Anti-money laundering and countering terrorism financing (AML/CFT) standards in Latin America and the Caribbean have not kept pace with emerging technologies and asset classes, according to our latest report. As a growing number of consumers adopt the use of cryptocurrency, governments in the region have failed to prevent, detect, investigate and prosecute financial crimes that may arise in this space.
Our new report titled “Cryptocurrencies: A Financial Crime Risk within Latin America and the Caribbean” analyzes the benefits of crypto as well as the potential risks that may emerge, both for consumer financial protection as well as for financial crime. It also maps the responses from governments, private sector, academia and civil society in light of rapidly changing dynamics in the region. The report analyzes five countries – Argentina, Brazil, Colombia, El Salvador, and Mexico— selected because of rising crypto usage as well as unique regulatory aspects and domestic contexts.

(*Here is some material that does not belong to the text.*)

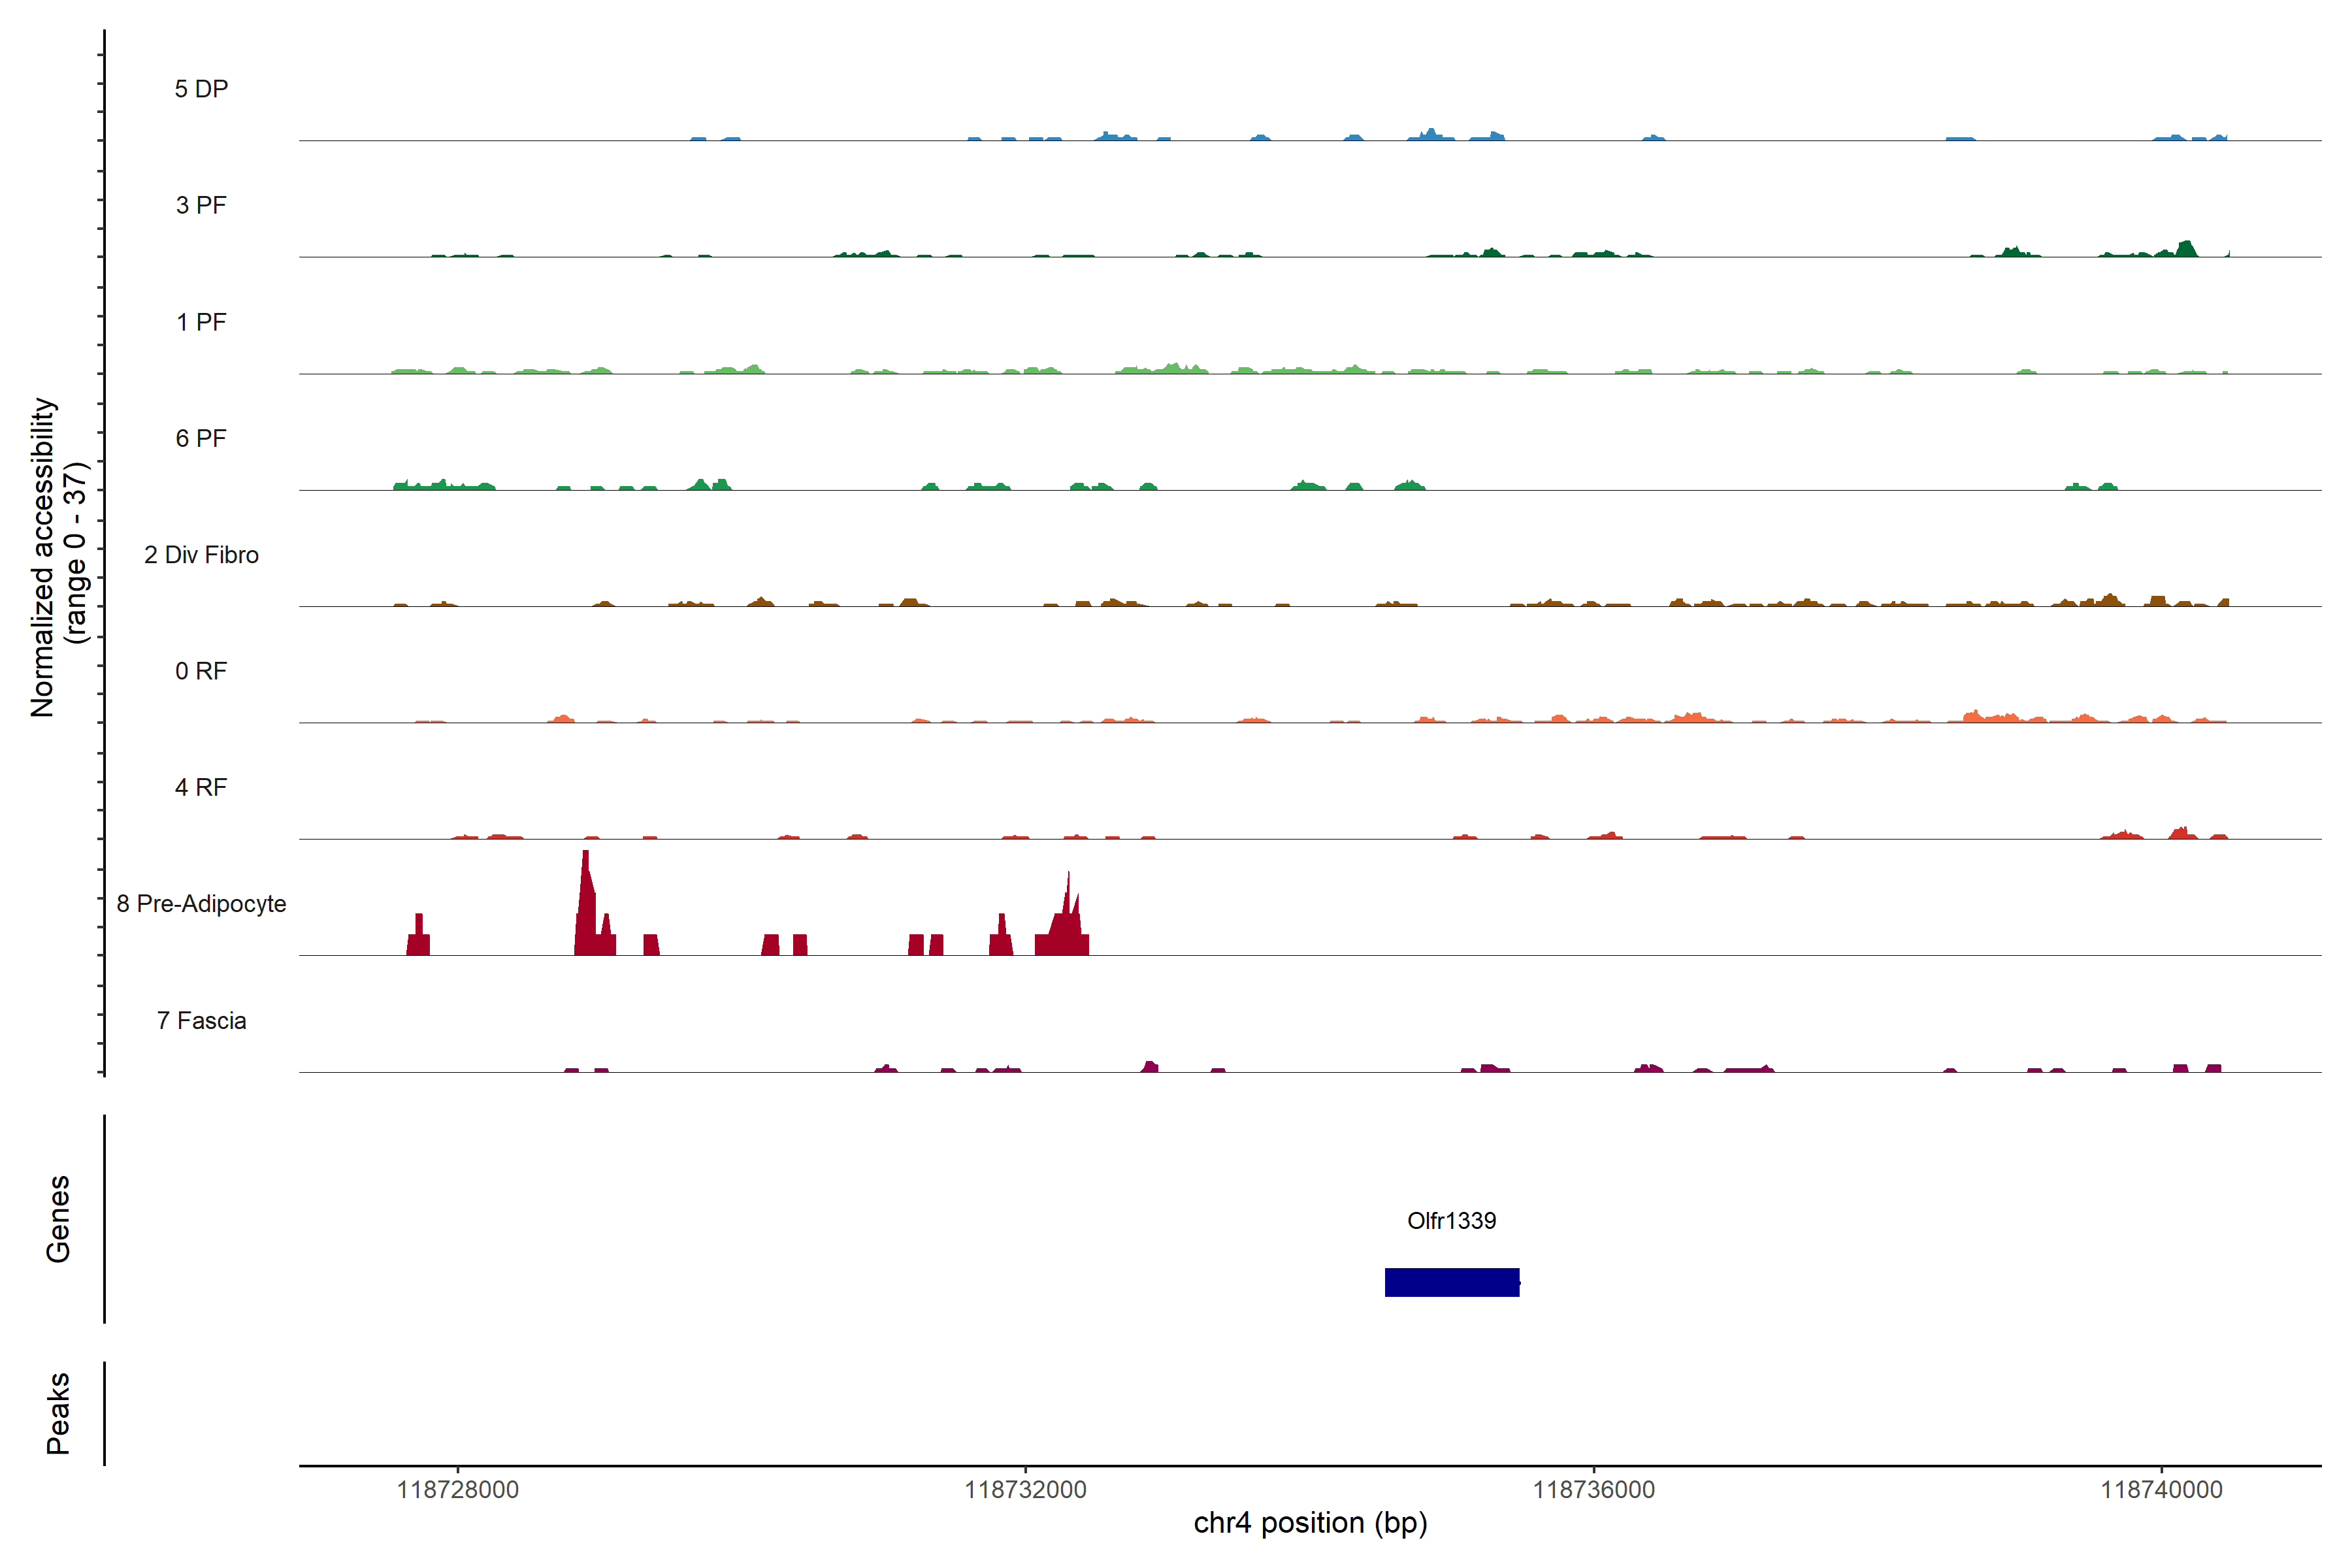This screenshot has height=1568, width=2352.
Task: Click axis tick label 118728000
Action: pos(458,1489)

GFI conducted interviews with subject matter experts from the public sector, private sector, academia and civil society. Also, we analyzed publicly available information, including national legislation, international standards and best practices. The interviews and analysis shed light on how crypto is developing in LAC and the risks of use when not regulated appropriately.
Governments in the region need to be aware that cryptocurrencies and crypto products cannot be eliminated or ignored, the report argues. They represent new financial products that are here to stay, and that must be regulated to protect users, investors, and processes of the inherent risks that, as of now, are either not regulated or only partially regulated.